Ross Taylor confident the rust will disappear
Ross Taylor still feels rusty, six innings into his cricketing comeback, but believes he's only a few sweetly hit boundaries away from returning to form.
Having been the centre of cricketing attention for nearly three months for reasons other than batting, Taylor's form will begin to fall under the microscope after two cheap dismissals in the England series so far.
New Zealand's best batsman scored 98 runs from four Plunket Shield innings for Central Districts after ending his two-month self-imposed hiatus, in the wake of the captaincy fiasco. Then in Auckland and Hamilton he faced 20 balls for scores of 13 and four on return to New Zealand duty, where he's looked scratchy and taken time to adjust to facing the white ball again.
"I've felt rusty for a while. Twenty20 is a format, especially when you bat in the middle order and you need some quick runs, sometimes you get runs and sometimes you don't," Taylor said.
"I'm only a couple of boundaries away and then the confidence goes up. You try not to think about it too much and get into it. I didn't drop a catch in the last game so that was a positive."
At least Taylor found some humour in his own misfortune at Eden Park where he dropped two catches and his team-mates another three. He said with the low lights and the grey seats in the stands it was "the hardest seeing ground in the country", and South Africa struggled there last summer as well as other domestic sides.
Taylor insisted there was no correlation between his form and feeling uncomfortable being back in the New Zealand environment under Brendon McCullum, having been removed as skipper by coach Mike Hesson.
"I didn't know what it would be like. I wasn't sure but it's been pretty good. I've fitted in really well and I've enjoyed my time back in the team. Obviously my performance individually hasn't been great but as for everything else I can't fault it." Standing at slip and not being captain was more relaxing, he said, and he was still offering advice to McCullum who was taking it on board.
Taylor said a series decider at Westpac Stadium would be an ideal time to rediscover his form. His parents were venturing over from Masterton and plenty of other relations were in search of tickets.
"Wellington is sort of my home ground as well. It depends how many tickets [James Franklin] and [Grant Elliott] take so I can sneak in a few more.
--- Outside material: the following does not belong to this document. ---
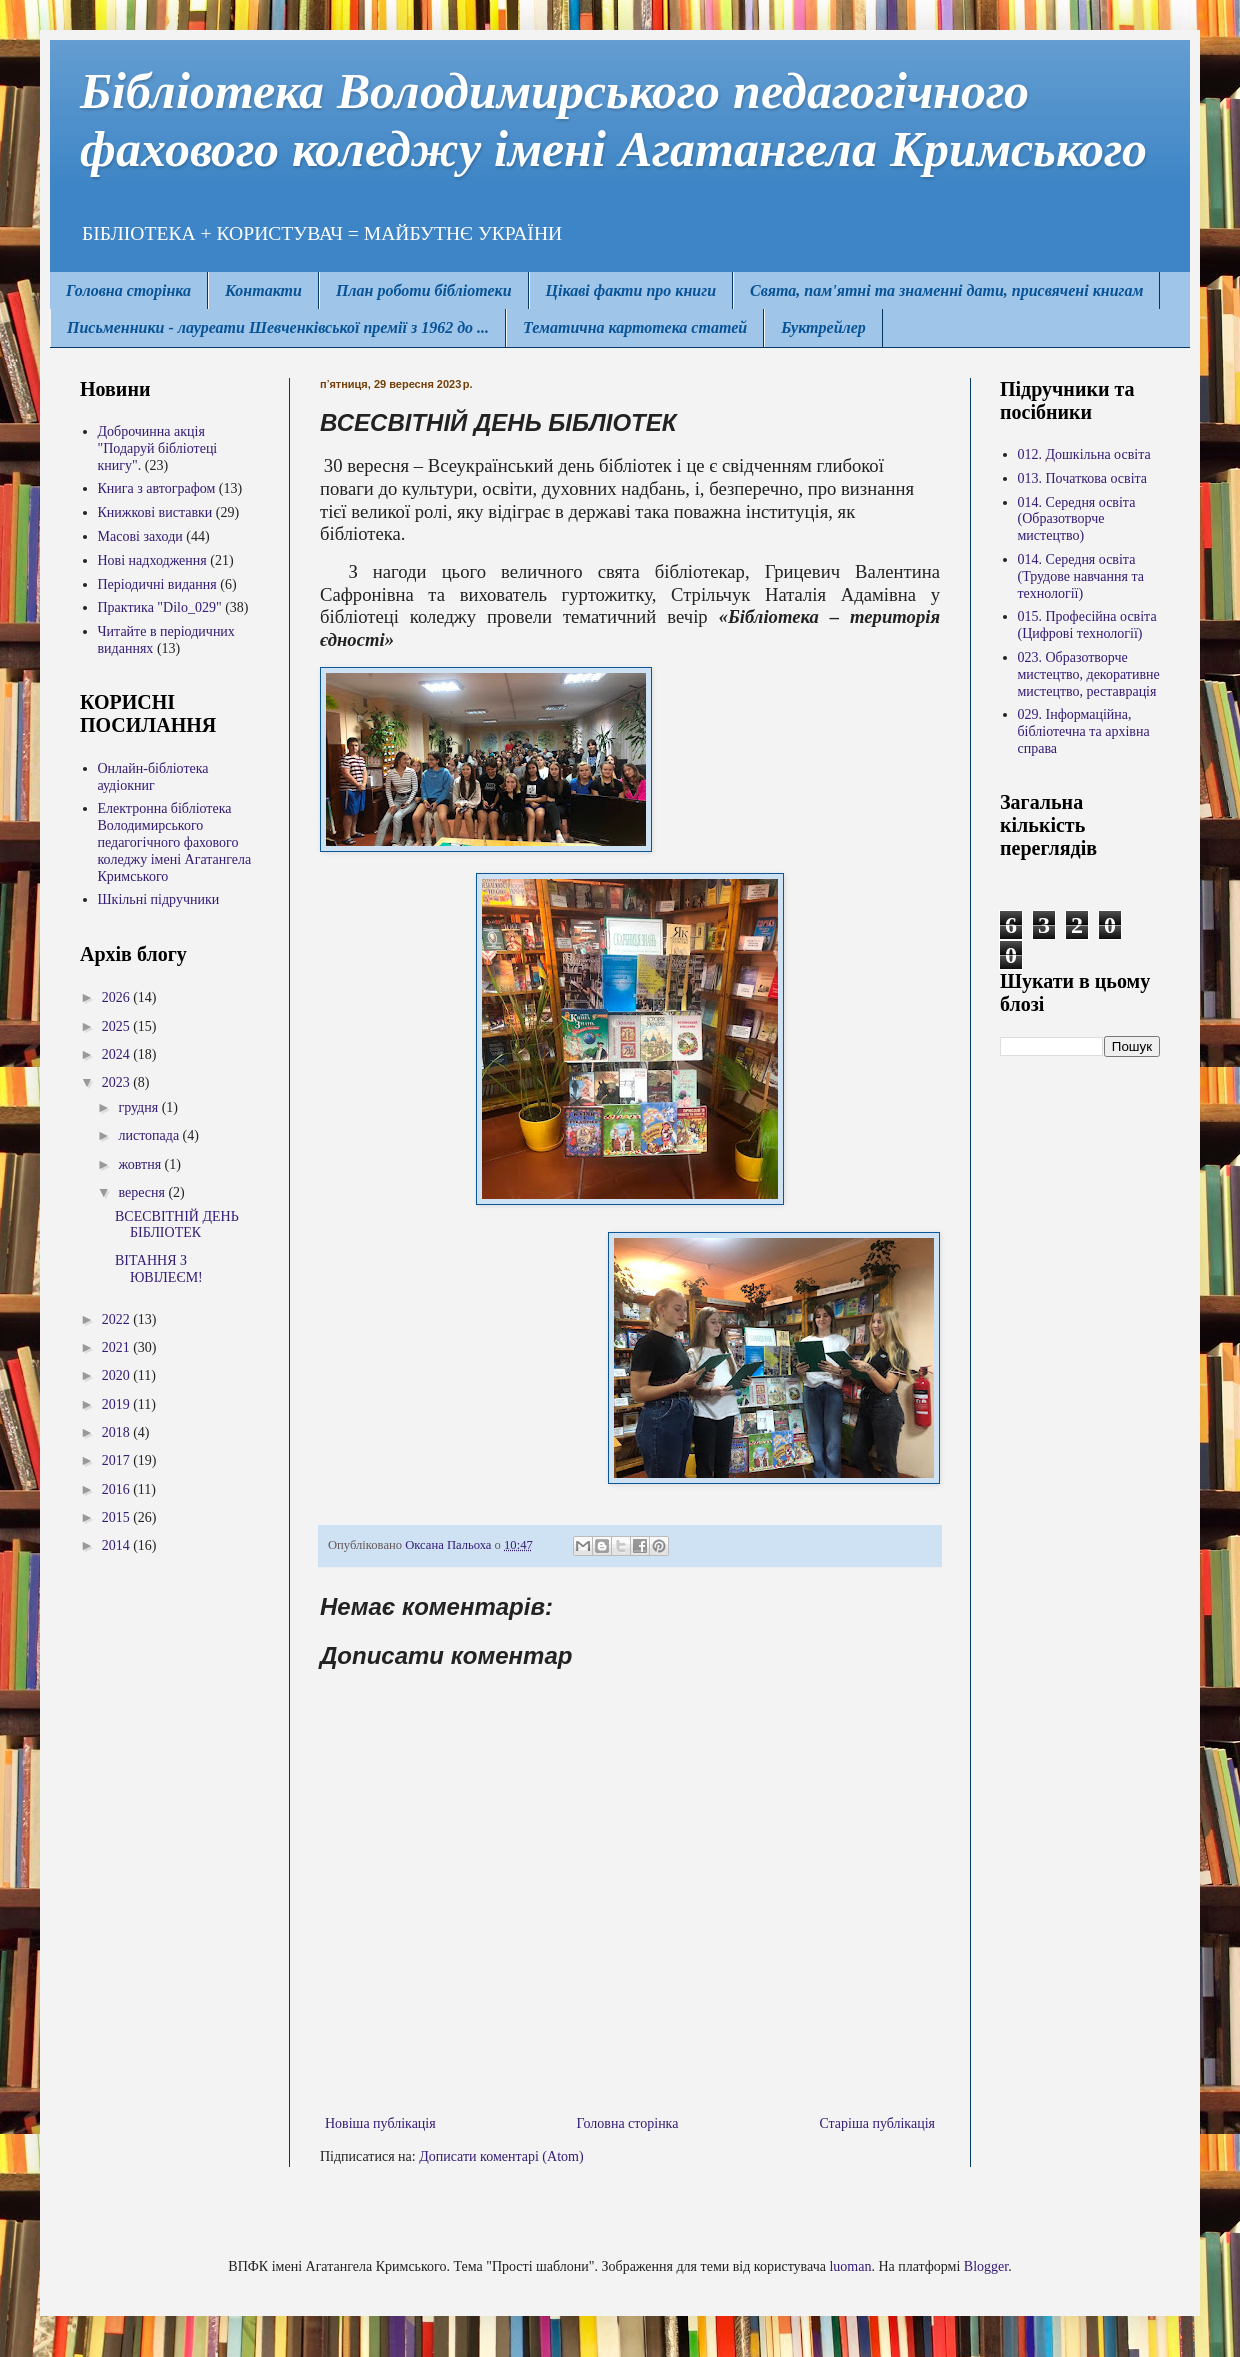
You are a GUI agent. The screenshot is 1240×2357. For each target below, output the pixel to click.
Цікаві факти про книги (631, 290)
My parents will be there with bells on and hopefully I can score some runs for them, although Mum came to Auckland and I didn't turn it on there."
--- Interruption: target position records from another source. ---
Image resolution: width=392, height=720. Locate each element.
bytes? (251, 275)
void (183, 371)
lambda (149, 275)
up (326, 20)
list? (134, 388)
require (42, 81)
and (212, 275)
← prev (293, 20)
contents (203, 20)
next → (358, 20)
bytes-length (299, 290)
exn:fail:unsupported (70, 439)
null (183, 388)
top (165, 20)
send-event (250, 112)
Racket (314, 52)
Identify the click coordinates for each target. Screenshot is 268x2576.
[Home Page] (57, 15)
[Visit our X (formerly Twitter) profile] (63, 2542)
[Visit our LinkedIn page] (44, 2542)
Meanwhile, Taylor knew he would be traded from Delhi Daredevils to fellow Indian Premier League side Pune Warriors weeks ago, his fourth IPL franchise.
Taylor was signed by Delhi last year for US$1.1 million, but with a glut of quality batsmen including Virender Sehwag, Kevin Pietersen, Mahela Jayawardene and David Warner he was traded for Indian paceman Ashish Nehra. Australian skipper Michael Clarke is Pune's highest-profile recruit.
"I knew about it for a while. When you're only available for a certain period of the tournament and we've got injuries to a lot of our bowlers and we've got a lot of batsmen. They needed to trade to try and get a bowler," Taylor said.
Taylor will miss the latter part of the IPL, which starts on April 3, to join the New Zealand team in England just before the first test at Lord's on May 16.
And the trade means he suddenly won't be a team-mate of Jesse Ryder's. The latter was signed for US$260,000 by Delhi at the recent player auction, then Taylor had to break the bad news.
"I rang him up to congratulate him on Delhi and he said ‘I'm looking forward to playing with you' and I said ‘Sorry mate, I'm getting traded'. He [Ryder] knew probably 10min after the auction that I wasn't going to be there."